I need the possible & stable numerical methods for solving the following PDE: Its a nonlinear parabolic boundary value problem.I don’t want accumulated numerical errors as I am investigating an instability in the bigger code involving a lot of iterations.This PDE is a part of the bigger code

The PDE is :

d(N(x,t))/dt=D*d2(N(x,t))/dx2-A*N(x,t)-B*N2(x,t)-C*N3(x,t)-S(x,t)+ R(x)

N(x=a,t)=N(x=b,t)=0 for all t. N(x,t=0)=f(x) . (f(x) is a Gaussian function)

where N2 is N-squared, N3 is N-cube and so on. S(x,t) can be a rapidly oscillating function in x and t. C is very small as compared to the other constants A, B and D (all positive).

Is it possible to use a relaxation method for solving the above PDE? I ask this because the corresponding steady state problem can be solved very effectively using a Relaxation method and I have a efficient code for that already.

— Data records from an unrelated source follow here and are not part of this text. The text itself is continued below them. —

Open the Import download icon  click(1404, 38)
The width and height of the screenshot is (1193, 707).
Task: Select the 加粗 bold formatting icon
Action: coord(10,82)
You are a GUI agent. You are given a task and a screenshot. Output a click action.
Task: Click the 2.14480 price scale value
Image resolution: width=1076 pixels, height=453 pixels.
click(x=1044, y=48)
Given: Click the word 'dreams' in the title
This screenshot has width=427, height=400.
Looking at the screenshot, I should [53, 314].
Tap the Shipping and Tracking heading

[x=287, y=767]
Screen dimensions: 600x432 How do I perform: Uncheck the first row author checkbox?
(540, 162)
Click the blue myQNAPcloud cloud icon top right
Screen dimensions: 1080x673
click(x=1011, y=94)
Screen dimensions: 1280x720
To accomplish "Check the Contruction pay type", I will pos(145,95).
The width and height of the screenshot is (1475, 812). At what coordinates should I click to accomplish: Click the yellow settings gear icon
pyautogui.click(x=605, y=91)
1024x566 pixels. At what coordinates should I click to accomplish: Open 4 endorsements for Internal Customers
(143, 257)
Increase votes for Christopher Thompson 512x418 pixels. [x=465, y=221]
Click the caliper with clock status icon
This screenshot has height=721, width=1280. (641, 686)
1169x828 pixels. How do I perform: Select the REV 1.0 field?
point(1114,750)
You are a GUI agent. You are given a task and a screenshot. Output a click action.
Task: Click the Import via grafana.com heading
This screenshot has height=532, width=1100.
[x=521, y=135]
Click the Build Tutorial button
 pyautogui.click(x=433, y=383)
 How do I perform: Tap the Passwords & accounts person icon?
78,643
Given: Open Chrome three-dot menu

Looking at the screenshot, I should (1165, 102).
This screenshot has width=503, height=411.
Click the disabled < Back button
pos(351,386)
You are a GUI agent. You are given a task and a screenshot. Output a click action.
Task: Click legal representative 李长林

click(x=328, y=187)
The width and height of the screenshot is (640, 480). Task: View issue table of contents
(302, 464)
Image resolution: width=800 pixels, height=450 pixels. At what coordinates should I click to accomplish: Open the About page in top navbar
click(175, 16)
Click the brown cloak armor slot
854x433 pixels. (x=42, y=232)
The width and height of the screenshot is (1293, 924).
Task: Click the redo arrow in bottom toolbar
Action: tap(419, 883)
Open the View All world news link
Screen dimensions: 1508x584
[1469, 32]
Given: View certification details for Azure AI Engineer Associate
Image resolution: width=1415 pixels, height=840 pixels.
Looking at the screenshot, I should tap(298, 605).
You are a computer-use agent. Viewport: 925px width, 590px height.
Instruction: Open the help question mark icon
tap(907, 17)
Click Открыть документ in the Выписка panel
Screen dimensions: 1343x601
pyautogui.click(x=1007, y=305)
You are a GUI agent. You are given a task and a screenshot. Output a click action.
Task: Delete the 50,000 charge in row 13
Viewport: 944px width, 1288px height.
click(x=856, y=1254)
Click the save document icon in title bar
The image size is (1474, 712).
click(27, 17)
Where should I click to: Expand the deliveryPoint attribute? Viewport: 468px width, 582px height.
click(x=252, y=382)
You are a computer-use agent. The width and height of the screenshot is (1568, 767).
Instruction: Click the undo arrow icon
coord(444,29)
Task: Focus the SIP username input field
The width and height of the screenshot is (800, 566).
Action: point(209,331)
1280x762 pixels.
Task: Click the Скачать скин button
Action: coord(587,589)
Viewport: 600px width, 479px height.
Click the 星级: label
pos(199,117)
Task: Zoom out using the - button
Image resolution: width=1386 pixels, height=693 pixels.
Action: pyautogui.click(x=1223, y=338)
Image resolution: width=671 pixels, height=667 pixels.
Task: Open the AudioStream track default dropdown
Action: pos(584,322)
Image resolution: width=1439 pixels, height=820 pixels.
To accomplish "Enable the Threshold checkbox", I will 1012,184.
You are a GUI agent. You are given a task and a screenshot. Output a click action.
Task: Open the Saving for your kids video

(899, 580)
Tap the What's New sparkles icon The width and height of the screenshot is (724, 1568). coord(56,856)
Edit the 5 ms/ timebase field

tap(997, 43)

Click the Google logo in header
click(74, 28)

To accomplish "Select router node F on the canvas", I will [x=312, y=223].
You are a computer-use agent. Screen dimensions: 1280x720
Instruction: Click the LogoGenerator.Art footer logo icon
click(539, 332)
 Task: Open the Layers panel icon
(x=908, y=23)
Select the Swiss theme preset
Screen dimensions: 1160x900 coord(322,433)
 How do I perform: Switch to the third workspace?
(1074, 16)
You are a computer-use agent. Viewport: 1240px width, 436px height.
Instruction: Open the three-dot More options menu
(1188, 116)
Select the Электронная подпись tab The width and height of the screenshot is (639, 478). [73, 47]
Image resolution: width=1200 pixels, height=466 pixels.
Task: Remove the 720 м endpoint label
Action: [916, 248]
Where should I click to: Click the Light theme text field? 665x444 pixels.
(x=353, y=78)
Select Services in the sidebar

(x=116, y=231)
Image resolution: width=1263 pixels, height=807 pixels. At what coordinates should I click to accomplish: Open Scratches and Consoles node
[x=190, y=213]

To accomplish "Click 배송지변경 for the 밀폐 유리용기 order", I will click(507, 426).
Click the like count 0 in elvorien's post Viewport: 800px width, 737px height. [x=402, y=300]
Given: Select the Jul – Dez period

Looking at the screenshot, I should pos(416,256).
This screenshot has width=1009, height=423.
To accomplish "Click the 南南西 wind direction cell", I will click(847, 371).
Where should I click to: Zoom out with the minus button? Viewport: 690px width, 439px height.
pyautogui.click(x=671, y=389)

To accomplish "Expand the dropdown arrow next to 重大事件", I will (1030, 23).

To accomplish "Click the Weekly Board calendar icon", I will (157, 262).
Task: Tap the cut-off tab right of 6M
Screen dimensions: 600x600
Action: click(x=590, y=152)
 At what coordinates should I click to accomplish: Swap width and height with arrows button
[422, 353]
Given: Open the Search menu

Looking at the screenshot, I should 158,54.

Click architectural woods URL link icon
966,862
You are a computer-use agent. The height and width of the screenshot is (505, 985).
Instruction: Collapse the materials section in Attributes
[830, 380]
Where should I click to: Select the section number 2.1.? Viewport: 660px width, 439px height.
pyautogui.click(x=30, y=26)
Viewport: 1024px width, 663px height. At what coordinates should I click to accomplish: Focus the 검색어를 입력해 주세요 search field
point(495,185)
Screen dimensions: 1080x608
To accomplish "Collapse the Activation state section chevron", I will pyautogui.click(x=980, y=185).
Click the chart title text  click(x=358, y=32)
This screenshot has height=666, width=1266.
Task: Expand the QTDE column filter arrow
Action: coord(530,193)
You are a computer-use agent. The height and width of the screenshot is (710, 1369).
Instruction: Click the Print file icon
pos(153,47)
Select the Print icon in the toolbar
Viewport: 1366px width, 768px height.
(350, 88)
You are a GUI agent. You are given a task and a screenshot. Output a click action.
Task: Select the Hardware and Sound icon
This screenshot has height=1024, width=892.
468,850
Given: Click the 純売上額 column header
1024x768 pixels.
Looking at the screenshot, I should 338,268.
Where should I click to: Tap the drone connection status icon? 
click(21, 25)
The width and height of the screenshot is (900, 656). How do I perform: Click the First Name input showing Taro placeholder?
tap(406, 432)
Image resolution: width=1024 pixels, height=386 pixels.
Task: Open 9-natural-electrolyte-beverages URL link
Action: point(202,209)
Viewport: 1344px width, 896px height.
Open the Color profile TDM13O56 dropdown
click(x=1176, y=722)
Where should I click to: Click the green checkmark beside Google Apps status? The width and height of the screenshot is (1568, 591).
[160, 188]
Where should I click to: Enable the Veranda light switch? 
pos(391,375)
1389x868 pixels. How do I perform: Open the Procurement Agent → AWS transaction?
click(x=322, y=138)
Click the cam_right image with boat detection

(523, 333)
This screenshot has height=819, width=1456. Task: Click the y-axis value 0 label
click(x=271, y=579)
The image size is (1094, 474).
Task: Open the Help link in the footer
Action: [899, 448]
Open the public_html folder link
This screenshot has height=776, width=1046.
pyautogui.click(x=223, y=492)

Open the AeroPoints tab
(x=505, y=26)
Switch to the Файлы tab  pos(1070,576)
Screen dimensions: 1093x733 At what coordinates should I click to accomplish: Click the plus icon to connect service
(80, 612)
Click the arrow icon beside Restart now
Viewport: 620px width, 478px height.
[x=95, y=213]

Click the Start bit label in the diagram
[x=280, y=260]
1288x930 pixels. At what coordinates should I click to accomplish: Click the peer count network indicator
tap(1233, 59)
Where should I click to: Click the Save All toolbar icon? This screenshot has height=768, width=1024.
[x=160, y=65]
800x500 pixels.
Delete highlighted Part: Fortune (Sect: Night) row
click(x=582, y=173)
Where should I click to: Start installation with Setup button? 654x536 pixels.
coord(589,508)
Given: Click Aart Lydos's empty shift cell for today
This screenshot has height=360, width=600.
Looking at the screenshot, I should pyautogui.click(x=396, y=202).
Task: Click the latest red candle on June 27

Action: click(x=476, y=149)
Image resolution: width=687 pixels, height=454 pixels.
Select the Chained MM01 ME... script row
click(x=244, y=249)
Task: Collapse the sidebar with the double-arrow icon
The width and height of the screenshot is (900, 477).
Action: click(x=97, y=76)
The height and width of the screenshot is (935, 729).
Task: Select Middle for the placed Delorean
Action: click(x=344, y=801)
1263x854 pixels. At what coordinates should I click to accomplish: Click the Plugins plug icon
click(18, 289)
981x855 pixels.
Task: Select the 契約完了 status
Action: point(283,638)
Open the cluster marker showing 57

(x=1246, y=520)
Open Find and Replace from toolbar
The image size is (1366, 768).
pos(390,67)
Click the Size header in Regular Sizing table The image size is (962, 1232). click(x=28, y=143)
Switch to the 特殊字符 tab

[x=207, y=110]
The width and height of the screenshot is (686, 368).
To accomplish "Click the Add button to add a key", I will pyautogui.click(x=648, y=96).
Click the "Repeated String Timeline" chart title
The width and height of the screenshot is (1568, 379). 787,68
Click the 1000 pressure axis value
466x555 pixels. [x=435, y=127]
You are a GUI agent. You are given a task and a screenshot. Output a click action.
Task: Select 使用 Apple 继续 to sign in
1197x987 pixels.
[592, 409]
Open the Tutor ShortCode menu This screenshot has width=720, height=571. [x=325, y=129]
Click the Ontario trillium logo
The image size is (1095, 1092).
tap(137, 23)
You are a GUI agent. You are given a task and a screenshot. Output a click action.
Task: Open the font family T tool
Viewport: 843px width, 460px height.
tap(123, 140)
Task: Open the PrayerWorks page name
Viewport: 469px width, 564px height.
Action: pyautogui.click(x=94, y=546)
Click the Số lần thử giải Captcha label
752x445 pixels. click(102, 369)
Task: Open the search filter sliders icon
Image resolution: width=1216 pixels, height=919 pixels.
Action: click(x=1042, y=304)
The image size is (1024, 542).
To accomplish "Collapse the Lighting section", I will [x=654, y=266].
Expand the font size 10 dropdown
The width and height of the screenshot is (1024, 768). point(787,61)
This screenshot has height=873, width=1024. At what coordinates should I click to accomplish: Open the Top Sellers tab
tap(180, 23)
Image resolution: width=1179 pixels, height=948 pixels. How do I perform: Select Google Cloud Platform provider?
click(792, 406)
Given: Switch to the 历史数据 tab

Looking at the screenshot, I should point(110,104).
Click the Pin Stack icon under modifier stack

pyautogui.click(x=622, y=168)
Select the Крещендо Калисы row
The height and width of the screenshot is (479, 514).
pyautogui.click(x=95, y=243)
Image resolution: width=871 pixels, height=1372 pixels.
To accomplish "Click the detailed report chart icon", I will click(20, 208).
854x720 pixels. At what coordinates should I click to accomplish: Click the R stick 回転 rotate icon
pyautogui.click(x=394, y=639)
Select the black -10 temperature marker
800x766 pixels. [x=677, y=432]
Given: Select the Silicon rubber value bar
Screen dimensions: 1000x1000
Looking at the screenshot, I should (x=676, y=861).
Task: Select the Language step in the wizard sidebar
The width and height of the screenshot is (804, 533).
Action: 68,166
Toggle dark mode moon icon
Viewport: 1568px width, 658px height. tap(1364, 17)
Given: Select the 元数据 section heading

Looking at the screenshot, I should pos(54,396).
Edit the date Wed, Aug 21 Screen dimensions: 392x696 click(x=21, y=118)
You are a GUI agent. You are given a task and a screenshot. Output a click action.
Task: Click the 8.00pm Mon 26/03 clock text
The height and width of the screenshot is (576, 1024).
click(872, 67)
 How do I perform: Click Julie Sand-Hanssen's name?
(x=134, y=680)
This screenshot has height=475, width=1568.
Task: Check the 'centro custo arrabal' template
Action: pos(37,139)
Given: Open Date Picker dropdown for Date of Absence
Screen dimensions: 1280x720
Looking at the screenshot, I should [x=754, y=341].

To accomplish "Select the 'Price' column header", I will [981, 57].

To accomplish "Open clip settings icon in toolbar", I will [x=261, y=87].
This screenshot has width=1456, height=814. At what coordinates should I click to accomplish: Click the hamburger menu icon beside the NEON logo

Please also give me a reference with your suggestions so that I can refer it. Please ask me if you need any more information about the PDE.

Thanks for the help in advance and for having such a great forum.

Jam

Hi all,

Please help me out with this.

Please see the attached PDF document (if I uploaded it properly) or download the thesis form the link below.

http://www.iis.ee.ethz.ch/~laser/pdf-downloads/dip_lutz.pdf

The author uses a 'Thomas' algorithm to solve his PDE. I could not find it in NR in FOTRAN, which he refers to.

Also can someone please tell me, where can I find the central difference scheme used by the author of this thesis? Its really interesting for me (I am new to Numerical Analysis) . I am especially interested in the book this author referred with the specific notation. Can anyone identify it. The author again refers to the same book: NR in FORTRAN, The art of scientific Computing (2nd edition), CUP, 1992. Please tell me.

Thanks,

Jam